**What you need to do**
What must be written out is each line from the one holding "You are a GUI" through the end of the records, word for word, minus any pictures.
Study material: Begin
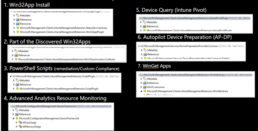Collapse the ScriptPlugIn assembly root node
258x131 pixels.
[10, 76]
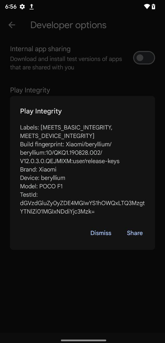Select the Internal app sharing label
This screenshot has width=165, height=343.
coord(40,49)
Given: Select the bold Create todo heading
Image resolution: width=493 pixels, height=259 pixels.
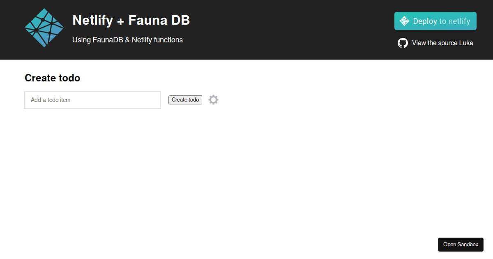Looking at the screenshot, I should point(52,78).
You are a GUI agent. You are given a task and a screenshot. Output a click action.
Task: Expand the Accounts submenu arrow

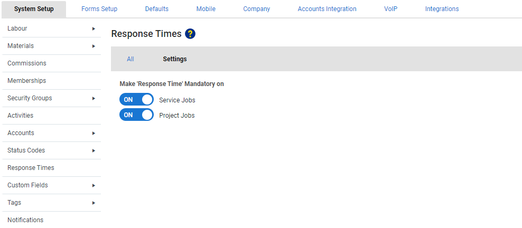click(94, 133)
Study material: End
**Answer space**
You are a GUI agent. You are given a task and a screenshot. Output a click action.
Task: Expand the Accounts submenu arrow

click(94, 133)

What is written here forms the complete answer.